Sono sconcertati i parlamentari azzurri Osvaldo Napoli e Daniela Ruffino, i quali, dichiarano di aspettarsi “da Cirio il coraggio e la chiarezza mancati al presidente del Consiglio”. E poi, nello specifico, affermano: “Vietare il consumo di cibo take away o ritardare la riapertura di bar, parrucchieri, ristoranti, centri estetici significa amplificare i danni già terribili subiti dal tessuto economico e sociale della nostra Regione”. Insomma, serve riaprire, pur tenendo presenti le regole “a cui i cittadini si sono ormai abituati in questi due mesi”. Il governatore, concludono i due, dovrebbe “ascoltare l’appello dei rappresentanti della piccola e media impresa, per capire il fiato grosso in cui si trovano molte aziende. Ritardare la riapertura, oltre ai problemi sanitari, significa piegare le ginocchia alla ripresa economica”.

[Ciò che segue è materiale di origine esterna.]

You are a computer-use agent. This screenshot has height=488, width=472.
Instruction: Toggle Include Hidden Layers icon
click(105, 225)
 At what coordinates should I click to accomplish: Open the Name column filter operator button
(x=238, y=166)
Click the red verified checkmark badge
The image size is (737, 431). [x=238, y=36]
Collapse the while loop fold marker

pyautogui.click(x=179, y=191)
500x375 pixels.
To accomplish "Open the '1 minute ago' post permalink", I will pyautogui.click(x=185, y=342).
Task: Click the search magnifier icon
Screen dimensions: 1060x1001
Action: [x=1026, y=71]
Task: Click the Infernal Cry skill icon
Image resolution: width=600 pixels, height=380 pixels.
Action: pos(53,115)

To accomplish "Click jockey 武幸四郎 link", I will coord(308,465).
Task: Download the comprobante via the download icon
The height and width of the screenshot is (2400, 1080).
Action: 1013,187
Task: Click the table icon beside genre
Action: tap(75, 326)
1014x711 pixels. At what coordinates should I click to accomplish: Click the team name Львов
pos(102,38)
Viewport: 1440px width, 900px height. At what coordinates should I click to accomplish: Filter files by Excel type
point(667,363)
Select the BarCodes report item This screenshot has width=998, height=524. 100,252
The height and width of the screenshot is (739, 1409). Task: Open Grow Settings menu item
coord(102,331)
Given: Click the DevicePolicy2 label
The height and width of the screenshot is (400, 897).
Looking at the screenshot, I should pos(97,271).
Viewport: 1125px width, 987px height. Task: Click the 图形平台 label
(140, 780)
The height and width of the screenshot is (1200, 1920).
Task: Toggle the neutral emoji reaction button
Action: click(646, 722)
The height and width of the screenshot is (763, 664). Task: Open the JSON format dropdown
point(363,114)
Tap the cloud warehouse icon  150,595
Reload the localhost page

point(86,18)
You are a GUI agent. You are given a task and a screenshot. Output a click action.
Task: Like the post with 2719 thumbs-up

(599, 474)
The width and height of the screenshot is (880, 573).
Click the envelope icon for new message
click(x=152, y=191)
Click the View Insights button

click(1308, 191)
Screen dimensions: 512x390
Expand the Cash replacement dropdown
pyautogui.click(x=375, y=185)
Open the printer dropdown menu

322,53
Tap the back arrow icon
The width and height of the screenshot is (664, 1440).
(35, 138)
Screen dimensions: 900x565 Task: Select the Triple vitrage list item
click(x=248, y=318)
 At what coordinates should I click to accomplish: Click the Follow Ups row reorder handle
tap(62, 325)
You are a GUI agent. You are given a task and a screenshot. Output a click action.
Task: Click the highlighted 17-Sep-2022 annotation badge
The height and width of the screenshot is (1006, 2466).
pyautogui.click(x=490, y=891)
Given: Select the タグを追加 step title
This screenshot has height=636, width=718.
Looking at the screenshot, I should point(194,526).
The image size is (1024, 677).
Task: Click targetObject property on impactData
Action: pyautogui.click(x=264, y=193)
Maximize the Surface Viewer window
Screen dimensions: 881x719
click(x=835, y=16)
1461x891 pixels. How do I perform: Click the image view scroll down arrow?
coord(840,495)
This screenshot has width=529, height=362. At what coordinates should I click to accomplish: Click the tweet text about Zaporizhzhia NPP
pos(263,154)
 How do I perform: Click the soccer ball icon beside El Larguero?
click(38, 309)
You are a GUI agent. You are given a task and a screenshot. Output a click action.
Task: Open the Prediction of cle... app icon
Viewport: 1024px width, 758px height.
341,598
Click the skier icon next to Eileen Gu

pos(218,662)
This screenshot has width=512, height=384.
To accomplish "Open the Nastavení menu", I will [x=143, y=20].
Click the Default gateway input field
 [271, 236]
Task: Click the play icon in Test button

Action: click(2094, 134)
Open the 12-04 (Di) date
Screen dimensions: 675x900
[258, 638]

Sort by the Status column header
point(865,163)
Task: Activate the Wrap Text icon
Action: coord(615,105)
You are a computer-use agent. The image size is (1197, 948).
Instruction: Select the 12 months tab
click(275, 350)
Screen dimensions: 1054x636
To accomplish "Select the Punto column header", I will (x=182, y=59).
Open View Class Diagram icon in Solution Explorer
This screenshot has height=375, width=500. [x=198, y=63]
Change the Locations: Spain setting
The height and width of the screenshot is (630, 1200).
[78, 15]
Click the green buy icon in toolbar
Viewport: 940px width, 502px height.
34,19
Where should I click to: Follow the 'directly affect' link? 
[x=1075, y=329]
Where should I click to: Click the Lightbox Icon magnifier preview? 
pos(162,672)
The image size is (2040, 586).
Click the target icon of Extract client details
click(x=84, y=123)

Parlano al Governo Conte ma perché intenda quello Cirio, invece, i deputati azzurri Claudia Porchietto e Carlo Giacometto, che sollecitano ad ascoltare “il grido d’aiuto che si è elevato da parte degli esercenti”, auditi stamane alla Camera. “Parliamo dei tanti ristoratori, albergatori, artigiani, venditori ambulanti, parrucchieri e centri estetici che in questi giorni chiedono a gran voce di poter riaprire perché non sanno ancora quanto resisteranno. Gli imprenditori – sottolineano – sono comprensibilmente stanchi dell’atteggiamento che il Governo ha avuto in queste settimane, dato che non ha fatto altro che arrogarsi con prepotenza il diritto di disporre della vita degli italiani senza confrontarsi con nessuno”.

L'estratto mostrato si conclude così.